J'ai revu le film en Blu Ray. J'ai revu le film en salle. A quelques semaines d'intervalle.
Mais je ne sais toujours pas avec certitude ce que raconte ce faux remake du "Salaire de la peur" réalisé en 1953 par Henri-Georges Clouzot. Un sentiment persiste, celui de se retrouver devant le 7ème film de William Friedkin aussi désemparé que le père Merrill face au démon Pazuzu qui hantait "L'exorciste", le précédent film du cinéaste. Comme si quelque chose dans "Sorcerer" ne nous renvoyait qu'à nous-mêmes.
En fait, la projection laisse nos yeux exsangues. Difficile pour le regard au sortir du film de se trouver un objet suffisamment fort pour s'y accrocher. C'est même là - me semble-t-il - ce que montre le film. Je ne sais toujours pas ce que raconte "Sorcerer" mais je sais parfaitement ce qu'il montre : quatre raccords regards empêchés, impossibles, c'est à dire quatre hommes dont la vie avec les autres est terminée.

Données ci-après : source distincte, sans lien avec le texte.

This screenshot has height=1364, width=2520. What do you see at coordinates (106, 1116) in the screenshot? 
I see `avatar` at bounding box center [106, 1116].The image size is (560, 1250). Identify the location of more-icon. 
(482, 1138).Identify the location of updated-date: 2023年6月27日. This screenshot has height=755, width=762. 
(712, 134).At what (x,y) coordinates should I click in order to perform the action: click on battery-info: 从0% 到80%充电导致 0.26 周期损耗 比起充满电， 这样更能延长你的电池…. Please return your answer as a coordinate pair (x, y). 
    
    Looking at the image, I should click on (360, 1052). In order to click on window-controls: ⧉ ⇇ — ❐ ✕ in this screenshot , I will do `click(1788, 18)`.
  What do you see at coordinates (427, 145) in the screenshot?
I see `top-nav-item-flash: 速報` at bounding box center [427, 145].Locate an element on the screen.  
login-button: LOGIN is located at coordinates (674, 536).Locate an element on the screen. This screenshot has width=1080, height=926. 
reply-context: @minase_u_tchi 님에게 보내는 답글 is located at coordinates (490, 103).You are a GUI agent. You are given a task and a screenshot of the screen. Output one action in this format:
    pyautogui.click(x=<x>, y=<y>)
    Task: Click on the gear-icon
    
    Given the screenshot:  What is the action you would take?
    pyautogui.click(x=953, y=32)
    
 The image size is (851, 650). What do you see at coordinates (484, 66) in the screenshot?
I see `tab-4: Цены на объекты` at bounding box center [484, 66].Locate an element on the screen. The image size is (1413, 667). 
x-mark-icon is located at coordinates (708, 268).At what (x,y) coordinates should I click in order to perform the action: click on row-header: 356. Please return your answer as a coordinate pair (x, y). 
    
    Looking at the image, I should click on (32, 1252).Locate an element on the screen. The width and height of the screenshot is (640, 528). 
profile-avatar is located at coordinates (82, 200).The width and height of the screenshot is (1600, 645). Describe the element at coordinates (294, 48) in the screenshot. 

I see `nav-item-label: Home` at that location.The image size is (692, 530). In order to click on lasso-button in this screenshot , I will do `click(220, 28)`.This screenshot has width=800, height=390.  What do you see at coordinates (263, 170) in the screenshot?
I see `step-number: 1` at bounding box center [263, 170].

Le prologue nous fait assister à quatre refus successifs : ceux d'un regard qui serait rendu. Au Mexique, le tueur interrompt un raccord regard entre lui et sa victime, les lunettes noires de l'assassin empêchant de toute façon qu'il advienne pleinement. A Jérusalem, le terroriste palestinien réfugié dans l'anonymat de la foule ne sera pas vu par son complice et sans doute ami emmené par les autorités israéliennes. En France, après le suicide de son beau-frère, le banquier malhonnête n'aura pas la force d'affronter le regard de sa femme et l'observera un instant de loin avant de disparaître. Aux États-Unis enfin, le gangster en fuite tuera sur le coup ses trois complices dans un accident de voiture dont il sera le seul survivant.
Que vont aller chercher à l'autre bout du monde ces quatre-là ? Le face à face avec soi-même ? Pas vraiment. Il avait déjà lieu avant la fuite. Il était déjà problématique. Et il le restera jusqu'à la fin alors que le champ contiendra son propre contre-champ, vide.
Non, ce qu'il faut aller chercher à l'autre bout du monde, au fin fond de l'enfer d'une dictature capitaliste et pétrolifère, ce qui est contenu entre deux regards portés sur soi, c'est le possible d'un ultime regard rendu, d'un dernier raccord entre nos yeux et ceux de l'autre.
"Sorcerer" n'est rien d'autre que la quête pour quatre hommes déjà morts de la sensation fugitive d'être encore un vie une dernière fois. La fameuse nitroglycérine est ainsi et avant tout l'instrument de mesure de cette intensité-là. Et cette intensité-là constitue à elle seule le véritable salaire de la peur...
Pas de vraie métaphysique au cinéma sans questionnement du langage cinématographique lui-même. Or le langage au cinéma ne se questionne qu'avec les yeux.